A deal between Senate Democrats and Republicans creates two different streams of revenue for trafficking victims, one made up of fines from convicted traffickers to cover victims' legal fees and aid, while money already approved for community health centers covers medical costs.

"Im thrilled we were finally able to come together to break the impasse over this vital legislation, and I look forward to swift passage in the Senate so we can ensure victims of human trafficking receive the resources they need to restore their lives, Sen. John Cornyn, R-Texas, a co-author of the Bill, said in a statement, according to Dallas Morning News.
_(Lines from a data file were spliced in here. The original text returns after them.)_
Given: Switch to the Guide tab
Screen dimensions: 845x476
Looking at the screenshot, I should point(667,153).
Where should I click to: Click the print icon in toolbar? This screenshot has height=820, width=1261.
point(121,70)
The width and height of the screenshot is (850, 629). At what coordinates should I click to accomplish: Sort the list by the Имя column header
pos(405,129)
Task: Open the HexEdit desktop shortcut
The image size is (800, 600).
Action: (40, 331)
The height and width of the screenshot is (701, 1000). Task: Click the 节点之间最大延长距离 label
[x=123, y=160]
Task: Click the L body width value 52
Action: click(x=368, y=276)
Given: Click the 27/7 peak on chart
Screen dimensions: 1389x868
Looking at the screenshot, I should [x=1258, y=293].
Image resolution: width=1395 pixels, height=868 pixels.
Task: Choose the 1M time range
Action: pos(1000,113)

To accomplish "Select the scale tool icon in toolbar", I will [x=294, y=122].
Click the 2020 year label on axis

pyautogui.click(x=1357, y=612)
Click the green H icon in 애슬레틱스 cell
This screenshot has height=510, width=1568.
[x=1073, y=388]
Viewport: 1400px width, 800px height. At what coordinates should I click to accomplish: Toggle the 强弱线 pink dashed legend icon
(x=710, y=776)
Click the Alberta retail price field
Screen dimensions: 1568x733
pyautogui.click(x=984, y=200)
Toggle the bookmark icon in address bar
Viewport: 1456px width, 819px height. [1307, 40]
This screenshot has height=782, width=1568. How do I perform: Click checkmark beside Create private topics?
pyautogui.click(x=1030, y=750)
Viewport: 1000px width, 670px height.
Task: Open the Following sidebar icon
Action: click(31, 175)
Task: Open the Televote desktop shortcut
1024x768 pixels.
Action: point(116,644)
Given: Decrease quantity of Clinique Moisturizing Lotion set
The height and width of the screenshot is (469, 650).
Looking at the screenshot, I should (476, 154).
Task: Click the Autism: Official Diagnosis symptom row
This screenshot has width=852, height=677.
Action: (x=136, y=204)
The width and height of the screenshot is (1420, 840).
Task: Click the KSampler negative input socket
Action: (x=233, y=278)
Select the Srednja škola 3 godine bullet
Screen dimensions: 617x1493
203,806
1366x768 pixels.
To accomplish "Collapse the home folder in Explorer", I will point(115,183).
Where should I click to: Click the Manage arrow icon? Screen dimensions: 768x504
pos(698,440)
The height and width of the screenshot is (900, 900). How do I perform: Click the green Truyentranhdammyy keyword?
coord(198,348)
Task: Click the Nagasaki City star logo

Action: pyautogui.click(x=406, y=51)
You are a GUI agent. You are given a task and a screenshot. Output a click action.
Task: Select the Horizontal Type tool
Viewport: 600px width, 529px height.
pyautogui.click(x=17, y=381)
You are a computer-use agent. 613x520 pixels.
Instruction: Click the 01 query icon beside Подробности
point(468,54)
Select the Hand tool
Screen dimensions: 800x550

Data from anti-trafficking group Polaris showed that last year 5,167 cases of human trafficking were reported in the U.S. to the National Human Trafficking Resource Center and Polaris, a 26 percent increase from the previous year.

"This new data provided fresh evidence that human trafficking is not just a problem plaguing countries half a world away its happening in our own backyard," Sen. Amy Klobucher, D-Minnesota, a co-author of the bill and longtime anti-trafficking advocate, said in a statement.

Klobucher also said the legislation would help law enforcement "crack down on the criminals who perpetrate these heinous crimes," by coordinating efforts between federal and local agencies to investigate and prevent trafficking.

We need to do more to ensure that victims of sex trafficking are supported, not thrown behind bars."